> [TASK TO CARRY OUT] Would you print the records as they stand, down to the last character?

> [THE INPUT]
===============
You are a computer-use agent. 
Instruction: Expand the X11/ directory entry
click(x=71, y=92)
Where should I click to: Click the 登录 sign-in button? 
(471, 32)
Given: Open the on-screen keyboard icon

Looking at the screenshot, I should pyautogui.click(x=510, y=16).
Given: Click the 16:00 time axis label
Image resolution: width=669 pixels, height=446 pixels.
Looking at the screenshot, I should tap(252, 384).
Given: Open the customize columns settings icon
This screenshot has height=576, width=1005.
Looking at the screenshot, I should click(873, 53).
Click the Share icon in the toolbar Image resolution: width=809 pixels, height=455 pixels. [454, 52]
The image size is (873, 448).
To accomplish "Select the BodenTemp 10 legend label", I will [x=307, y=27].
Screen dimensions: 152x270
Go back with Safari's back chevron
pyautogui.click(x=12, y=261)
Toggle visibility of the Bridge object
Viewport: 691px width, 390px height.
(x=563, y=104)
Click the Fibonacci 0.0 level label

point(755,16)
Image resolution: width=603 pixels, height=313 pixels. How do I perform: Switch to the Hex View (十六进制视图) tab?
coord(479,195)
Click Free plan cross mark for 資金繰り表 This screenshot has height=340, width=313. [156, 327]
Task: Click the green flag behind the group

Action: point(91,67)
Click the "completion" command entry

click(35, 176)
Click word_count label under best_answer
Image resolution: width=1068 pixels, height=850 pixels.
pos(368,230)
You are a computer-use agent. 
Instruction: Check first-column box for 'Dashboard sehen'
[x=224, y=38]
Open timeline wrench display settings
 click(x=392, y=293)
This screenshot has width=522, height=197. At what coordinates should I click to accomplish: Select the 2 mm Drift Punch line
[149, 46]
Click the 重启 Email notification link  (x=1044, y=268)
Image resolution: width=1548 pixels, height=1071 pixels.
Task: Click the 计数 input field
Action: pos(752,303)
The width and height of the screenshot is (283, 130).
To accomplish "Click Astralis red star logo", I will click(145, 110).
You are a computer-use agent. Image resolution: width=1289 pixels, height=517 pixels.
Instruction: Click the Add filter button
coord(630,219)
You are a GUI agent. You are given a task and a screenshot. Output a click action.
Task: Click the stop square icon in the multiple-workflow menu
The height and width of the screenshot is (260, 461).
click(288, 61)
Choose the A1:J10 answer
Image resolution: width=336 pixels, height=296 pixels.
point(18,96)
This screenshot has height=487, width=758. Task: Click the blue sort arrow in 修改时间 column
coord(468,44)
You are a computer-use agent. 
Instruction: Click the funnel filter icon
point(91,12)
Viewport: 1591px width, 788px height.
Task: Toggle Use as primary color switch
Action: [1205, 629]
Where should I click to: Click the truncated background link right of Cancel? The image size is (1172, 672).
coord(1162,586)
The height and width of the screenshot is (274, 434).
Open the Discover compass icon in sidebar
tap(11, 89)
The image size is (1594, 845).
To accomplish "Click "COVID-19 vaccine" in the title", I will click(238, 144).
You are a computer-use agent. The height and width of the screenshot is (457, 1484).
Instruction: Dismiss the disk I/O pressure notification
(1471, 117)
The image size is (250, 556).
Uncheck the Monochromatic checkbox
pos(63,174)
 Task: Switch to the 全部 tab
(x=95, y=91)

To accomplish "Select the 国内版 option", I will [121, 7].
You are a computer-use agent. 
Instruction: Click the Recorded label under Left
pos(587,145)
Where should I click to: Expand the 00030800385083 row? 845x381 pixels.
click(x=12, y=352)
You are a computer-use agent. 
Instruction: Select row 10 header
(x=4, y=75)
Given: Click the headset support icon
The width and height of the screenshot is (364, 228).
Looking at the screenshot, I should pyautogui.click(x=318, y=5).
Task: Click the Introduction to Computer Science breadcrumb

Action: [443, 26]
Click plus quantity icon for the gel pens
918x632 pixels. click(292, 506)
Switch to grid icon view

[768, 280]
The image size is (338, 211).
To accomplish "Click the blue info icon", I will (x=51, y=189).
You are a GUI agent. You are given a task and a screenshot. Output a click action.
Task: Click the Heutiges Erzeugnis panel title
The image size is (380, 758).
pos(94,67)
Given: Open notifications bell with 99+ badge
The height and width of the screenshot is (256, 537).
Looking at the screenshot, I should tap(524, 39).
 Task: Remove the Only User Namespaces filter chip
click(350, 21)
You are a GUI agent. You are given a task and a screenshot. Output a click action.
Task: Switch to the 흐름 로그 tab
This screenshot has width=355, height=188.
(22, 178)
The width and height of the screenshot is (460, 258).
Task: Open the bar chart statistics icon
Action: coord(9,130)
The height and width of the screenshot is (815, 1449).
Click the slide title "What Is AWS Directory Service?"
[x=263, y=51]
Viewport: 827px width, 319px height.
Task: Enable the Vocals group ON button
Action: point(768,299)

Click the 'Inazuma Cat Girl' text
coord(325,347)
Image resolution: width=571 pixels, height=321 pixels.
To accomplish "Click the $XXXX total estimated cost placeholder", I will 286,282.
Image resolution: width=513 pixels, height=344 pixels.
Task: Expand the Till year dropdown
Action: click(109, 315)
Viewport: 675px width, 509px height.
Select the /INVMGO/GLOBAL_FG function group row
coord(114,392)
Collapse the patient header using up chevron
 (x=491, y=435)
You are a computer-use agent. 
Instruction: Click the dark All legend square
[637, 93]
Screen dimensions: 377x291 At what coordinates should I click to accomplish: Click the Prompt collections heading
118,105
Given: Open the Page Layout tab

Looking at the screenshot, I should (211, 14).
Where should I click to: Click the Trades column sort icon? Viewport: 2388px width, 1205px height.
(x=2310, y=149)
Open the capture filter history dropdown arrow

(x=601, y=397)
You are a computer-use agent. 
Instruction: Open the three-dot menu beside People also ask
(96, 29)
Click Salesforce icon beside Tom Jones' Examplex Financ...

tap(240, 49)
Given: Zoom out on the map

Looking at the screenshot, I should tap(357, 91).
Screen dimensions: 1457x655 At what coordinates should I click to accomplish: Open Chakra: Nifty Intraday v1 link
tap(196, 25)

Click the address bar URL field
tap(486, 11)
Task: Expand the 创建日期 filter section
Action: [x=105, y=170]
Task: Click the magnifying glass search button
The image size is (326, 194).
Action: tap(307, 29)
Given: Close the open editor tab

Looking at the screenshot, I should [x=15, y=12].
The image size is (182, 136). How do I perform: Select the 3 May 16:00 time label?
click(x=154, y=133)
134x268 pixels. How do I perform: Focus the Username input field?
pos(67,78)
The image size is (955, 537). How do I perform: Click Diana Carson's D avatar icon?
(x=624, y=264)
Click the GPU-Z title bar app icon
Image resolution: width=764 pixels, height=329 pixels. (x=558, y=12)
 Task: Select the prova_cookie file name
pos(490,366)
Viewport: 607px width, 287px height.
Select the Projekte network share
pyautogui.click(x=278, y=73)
===============
> [PROBLEM SOLUTION]
You are a computer-use agent. 
Instruction: Expand the X11/ directory entry
click(x=71, y=92)
Where should I click to: Click the 登录 sign-in button? 
(471, 32)
Given: Open the on-screen keyboard icon

Looking at the screenshot, I should pyautogui.click(x=510, y=16).
Given: Click the 16:00 time axis label
Image resolution: width=669 pixels, height=446 pixels.
Looking at the screenshot, I should tap(252, 384).
Given: Open the customize columns settings icon
This screenshot has height=576, width=1005.
Looking at the screenshot, I should click(873, 53).
Click the Share icon in the toolbar Image resolution: width=809 pixels, height=455 pixels. [454, 52]
The image size is (873, 448).
To accomplish "Select the BodenTemp 10 legend label", I will [x=307, y=27].
Screen dimensions: 152x270
Go back with Safari's back chevron
pyautogui.click(x=12, y=261)
Toggle visibility of the Bridge object
Viewport: 691px width, 390px height.
(x=563, y=104)
Click the Fibonacci 0.0 level label

point(755,16)
Image resolution: width=603 pixels, height=313 pixels. How do I perform: Switch to the Hex View (十六进制视图) tab?
coord(479,195)
Click Free plan cross mark for 資金繰り表 This screenshot has height=340, width=313. [156, 327]
Task: Click the green flag behind the group

Action: point(91,67)
Click the "completion" command entry

click(35, 176)
Click word_count label under best_answer
Image resolution: width=1068 pixels, height=850 pixels.
pos(368,230)
You are a computer-use agent. 
Instruction: Check first-column box for 'Dashboard sehen'
[x=224, y=38]
Open timeline wrench display settings
 click(x=392, y=293)
This screenshot has width=522, height=197. At what coordinates should I click to accomplish: Select the 2 mm Drift Punch line
[149, 46]
Click the 重启 Email notification link  (x=1044, y=268)
Image resolution: width=1548 pixels, height=1071 pixels.
Task: Click the 计数 input field
Action: pos(752,303)
The width and height of the screenshot is (283, 130).
To accomplish "Click Astralis red star logo", I will click(145, 110).
You are a computer-use agent. Image resolution: width=1289 pixels, height=517 pixels.
Instruction: Click the Add filter button
coord(630,219)
You are a GUI agent. You are given a task and a screenshot. Output a click action.
Task: Click the stop square icon in the multiple-workflow menu
The height and width of the screenshot is (260, 461).
click(288, 61)
Choose the A1:J10 answer
Image resolution: width=336 pixels, height=296 pixels.
point(18,96)
This screenshot has height=487, width=758. Task: Click the blue sort arrow in 修改时间 column
coord(468,44)
You are a computer-use agent. 
Instruction: Click the funnel filter icon
point(91,12)
Viewport: 1591px width, 788px height.
Task: Toggle Use as primary color switch
Action: [1205, 629]
Where should I click to: Click the truncated background link right of Cancel? The image size is (1172, 672).
coord(1162,586)
The height and width of the screenshot is (274, 434).
Open the Discover compass icon in sidebar
tap(11, 89)
The image size is (1594, 845).
To accomplish "Click "COVID-19 vaccine" in the title", I will click(238, 144).
You are a computer-use agent. The height and width of the screenshot is (457, 1484).
Instruction: Dismiss the disk I/O pressure notification
(1471, 117)
The image size is (250, 556).
Uncheck the Monochromatic checkbox
pos(63,174)
 Task: Switch to the 全部 tab
(x=95, y=91)

To accomplish "Select the 国内版 option", I will [121, 7].
You are a computer-use agent. 
Instruction: Click the Recorded label under Left
pos(587,145)
Where should I click to: Expand the 00030800385083 row? 845x381 pixels.
click(x=12, y=352)
You are a computer-use agent. 
Instruction: Select row 10 header
(x=4, y=75)
Given: Click the headset support icon
The width and height of the screenshot is (364, 228).
Looking at the screenshot, I should pyautogui.click(x=318, y=5).
Task: Click the Introduction to Computer Science breadcrumb

Action: [443, 26]
Click plus quantity icon for the gel pens
918x632 pixels. click(292, 506)
Switch to grid icon view

[768, 280]
The image size is (338, 211).
To accomplish "Click the blue info icon", I will (x=51, y=189).
You are a GUI agent. You are given a task and a screenshot. Output a click action.
Task: Click the Heutiges Erzeugnis panel title
The image size is (380, 758).
pos(94,67)
Given: Open notifications bell with 99+ badge
The height and width of the screenshot is (256, 537).
Looking at the screenshot, I should tap(524, 39).
 Task: Remove the Only User Namespaces filter chip
click(350, 21)
You are a GUI agent. You are given a task and a screenshot. Output a click action.
Task: Switch to the 흐름 로그 tab
This screenshot has width=355, height=188.
(22, 178)
The width and height of the screenshot is (460, 258).
Task: Open the bar chart statistics icon
Action: coord(9,130)
The height and width of the screenshot is (815, 1449).
Click the slide title "What Is AWS Directory Service?"
[x=263, y=51]
Viewport: 827px width, 319px height.
Task: Enable the Vocals group ON button
Action: point(768,299)

Click the 'Inazuma Cat Girl' text
coord(325,347)
Image resolution: width=571 pixels, height=321 pixels.
To accomplish "Click the $XXXX total estimated cost placeholder", I will 286,282.
Image resolution: width=513 pixels, height=344 pixels.
Task: Expand the Till year dropdown
Action: click(109, 315)
Viewport: 675px width, 509px height.
Select the /INVMGO/GLOBAL_FG function group row
coord(114,392)
Collapse the patient header using up chevron
 (x=491, y=435)
You are a computer-use agent. 
Instruction: Click the dark All legend square
[637, 93]
Screen dimensions: 377x291 At what coordinates should I click to accomplish: Click the Prompt collections heading
118,105
Given: Open the Page Layout tab

Looking at the screenshot, I should (211, 14).
Where should I click to: Click the Trades column sort icon? Viewport: 2388px width, 1205px height.
(x=2310, y=149)
Open the capture filter history dropdown arrow

(x=601, y=397)
You are a computer-use agent. 
Instruction: Open the three-dot menu beside People also ask
(96, 29)
Click Salesforce icon beside Tom Jones' Examplex Financ...

tap(240, 49)
Given: Zoom out on the map

Looking at the screenshot, I should tap(357, 91).
Screen dimensions: 1457x655 At what coordinates should I click to accomplish: Open Chakra: Nifty Intraday v1 link
tap(196, 25)

Click the address bar URL field
tap(486, 11)
Task: Expand the 创建日期 filter section
Action: [x=105, y=170]
Task: Click the magnifying glass search button
The image size is (326, 194).
Action: tap(307, 29)
Given: Close the open editor tab

Looking at the screenshot, I should [x=15, y=12].
The image size is (182, 136). How do I perform: Select the 3 May 16:00 time label?
click(x=154, y=133)
134x268 pixels. How do I perform: Focus the Username input field?
pos(67,78)
The image size is (955, 537). How do I perform: Click Diana Carson's D avatar icon?
(x=624, y=264)
Click the GPU-Z title bar app icon
Image resolution: width=764 pixels, height=329 pixels. (x=558, y=12)
 Task: Select the prova_cookie file name
pos(490,366)
Viewport: 607px width, 287px height.
Select the Projekte network share
pyautogui.click(x=278, y=73)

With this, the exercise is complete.